The new law makes it a class A misdemeanor to broadcast without an FCC license in the AM and FM bands, with penalties ranging from heavy fines to (very unlikely) up to a year in jail. Subsequent run-ins with the FCC or state may be prosecuted as a class D felony, which is punishable by a fine ranging between $500-$7,500 and imprisonment of up to five years.
New York will also allow law enforcement authorities to confiscate and destroy any equipment they deem to be associated with a pirate radio station, including “antenna, transmitter, master control, [and] servers and computers.”
New York joins Florida and New Jersey as states with anti-pirate radio laws on its books. These three states represent hot spots for unlicensed broadcasting relative to the rest of the country; therefore, it is no surprise that the states’ broadcast lobby worked long and hard to implement this extra-punitive measure.
That said, this development is not likely to result in a major diminishment of unlicensed broadcasting in New York. Local and state law enforcement officials have much bigger concerns to worry about than busting radio stations.
In the seven years since Florida criminalized unlicensed broadcasting, some pirates have been arrested, but nobody has been convicted under state law. New Jersey’s anti-pirate statute has snagged a whopping zero broadcasters in five years.
Working broadcasters in New York admit this law is a “feel-good” measure that ostensibly allows for more enforcement – but in an economic environment where public safety services and the judiciary are feeling the budget crunch, and more pressing crime exists, this measure is likely to suffer a similarly under-exercised fate.
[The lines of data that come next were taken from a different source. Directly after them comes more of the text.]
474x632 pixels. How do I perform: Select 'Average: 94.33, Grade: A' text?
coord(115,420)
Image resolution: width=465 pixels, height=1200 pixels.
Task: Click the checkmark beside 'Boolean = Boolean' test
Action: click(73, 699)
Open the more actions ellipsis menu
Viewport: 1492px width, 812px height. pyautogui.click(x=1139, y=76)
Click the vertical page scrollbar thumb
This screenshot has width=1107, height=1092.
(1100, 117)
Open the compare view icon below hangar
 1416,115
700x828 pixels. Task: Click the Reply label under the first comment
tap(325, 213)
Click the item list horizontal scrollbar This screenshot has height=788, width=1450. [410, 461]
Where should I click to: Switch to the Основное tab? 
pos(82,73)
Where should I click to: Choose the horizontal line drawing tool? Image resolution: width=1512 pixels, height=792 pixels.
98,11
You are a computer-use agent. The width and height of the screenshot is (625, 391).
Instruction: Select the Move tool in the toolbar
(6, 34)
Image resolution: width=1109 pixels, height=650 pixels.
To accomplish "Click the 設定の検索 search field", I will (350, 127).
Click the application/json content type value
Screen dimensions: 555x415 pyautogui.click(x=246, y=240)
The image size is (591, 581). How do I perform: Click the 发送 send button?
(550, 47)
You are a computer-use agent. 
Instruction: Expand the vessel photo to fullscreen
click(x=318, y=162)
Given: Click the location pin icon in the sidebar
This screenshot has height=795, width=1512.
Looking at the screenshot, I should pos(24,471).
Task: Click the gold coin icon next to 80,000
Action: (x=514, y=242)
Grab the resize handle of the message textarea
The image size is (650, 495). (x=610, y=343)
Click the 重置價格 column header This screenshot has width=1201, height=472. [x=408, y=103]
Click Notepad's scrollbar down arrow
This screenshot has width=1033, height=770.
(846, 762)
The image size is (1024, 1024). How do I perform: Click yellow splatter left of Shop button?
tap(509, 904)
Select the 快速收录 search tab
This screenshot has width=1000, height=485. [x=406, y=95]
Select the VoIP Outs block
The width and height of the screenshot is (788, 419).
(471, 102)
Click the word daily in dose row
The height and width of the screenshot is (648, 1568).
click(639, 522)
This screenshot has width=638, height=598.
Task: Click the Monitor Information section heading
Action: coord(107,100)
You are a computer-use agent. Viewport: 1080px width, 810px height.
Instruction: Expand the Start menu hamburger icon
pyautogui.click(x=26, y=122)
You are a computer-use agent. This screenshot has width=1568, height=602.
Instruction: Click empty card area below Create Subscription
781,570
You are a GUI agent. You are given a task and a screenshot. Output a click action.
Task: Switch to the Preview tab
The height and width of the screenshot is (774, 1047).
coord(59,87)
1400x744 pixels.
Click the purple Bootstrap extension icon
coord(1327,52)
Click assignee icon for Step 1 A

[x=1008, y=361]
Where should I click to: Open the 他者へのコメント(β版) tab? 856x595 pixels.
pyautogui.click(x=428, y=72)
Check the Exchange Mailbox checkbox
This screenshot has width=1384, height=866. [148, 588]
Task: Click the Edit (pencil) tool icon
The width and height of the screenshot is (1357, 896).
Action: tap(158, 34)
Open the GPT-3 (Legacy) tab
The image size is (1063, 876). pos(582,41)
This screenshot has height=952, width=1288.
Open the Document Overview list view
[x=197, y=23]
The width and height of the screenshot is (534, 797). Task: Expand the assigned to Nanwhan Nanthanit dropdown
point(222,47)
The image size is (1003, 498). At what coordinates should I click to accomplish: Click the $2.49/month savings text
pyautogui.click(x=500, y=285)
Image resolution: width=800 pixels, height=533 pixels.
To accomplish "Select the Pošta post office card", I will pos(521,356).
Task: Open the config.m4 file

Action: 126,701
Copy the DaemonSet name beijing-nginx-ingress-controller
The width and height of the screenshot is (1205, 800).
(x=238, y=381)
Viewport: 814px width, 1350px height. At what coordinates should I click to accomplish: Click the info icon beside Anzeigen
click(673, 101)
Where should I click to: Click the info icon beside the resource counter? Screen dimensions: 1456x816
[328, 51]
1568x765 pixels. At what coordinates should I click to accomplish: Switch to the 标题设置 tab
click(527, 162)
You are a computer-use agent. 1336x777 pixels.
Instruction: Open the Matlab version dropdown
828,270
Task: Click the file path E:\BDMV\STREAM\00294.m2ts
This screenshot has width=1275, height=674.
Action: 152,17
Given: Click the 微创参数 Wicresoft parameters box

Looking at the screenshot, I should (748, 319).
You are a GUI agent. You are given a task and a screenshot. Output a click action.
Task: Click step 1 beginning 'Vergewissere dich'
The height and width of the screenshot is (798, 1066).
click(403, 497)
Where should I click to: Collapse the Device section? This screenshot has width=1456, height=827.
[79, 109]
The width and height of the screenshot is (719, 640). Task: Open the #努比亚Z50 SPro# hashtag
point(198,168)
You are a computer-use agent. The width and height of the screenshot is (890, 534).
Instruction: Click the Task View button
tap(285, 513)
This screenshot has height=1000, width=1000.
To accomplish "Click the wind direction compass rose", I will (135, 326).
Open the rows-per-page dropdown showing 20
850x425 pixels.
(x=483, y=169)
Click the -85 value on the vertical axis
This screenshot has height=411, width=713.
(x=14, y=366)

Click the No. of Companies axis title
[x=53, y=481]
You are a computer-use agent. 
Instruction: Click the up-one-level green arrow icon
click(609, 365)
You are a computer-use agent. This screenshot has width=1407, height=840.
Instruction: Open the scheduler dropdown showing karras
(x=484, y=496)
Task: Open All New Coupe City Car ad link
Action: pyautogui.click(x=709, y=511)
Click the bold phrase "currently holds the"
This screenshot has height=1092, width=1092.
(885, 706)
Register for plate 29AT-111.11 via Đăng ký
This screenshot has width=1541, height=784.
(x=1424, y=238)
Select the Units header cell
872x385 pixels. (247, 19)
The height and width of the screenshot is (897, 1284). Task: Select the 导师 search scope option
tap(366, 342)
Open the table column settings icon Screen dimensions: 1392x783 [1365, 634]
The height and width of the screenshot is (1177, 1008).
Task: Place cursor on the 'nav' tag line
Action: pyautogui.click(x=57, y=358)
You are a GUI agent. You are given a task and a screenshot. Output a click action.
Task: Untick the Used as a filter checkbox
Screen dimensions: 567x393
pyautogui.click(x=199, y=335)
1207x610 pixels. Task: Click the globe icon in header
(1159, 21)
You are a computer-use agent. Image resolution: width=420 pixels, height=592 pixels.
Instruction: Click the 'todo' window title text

I still believe that a state’s preemption of federal regulation – especially in the case of the Federal Communications Commission, which has historically been very protective of its jurisdiction – is a murky legal proposition. This even goes for the state of Oklahoma, which has considered legalizing microradio on its own.
FCC field agents may see these developments as welcome assistance toward the thankless and superficial enforcement efforts they already engage in, but as more states assent to laws like these, the more potential there is for substantive challenge to whomever claims inherent jurisdiction over the airwaves.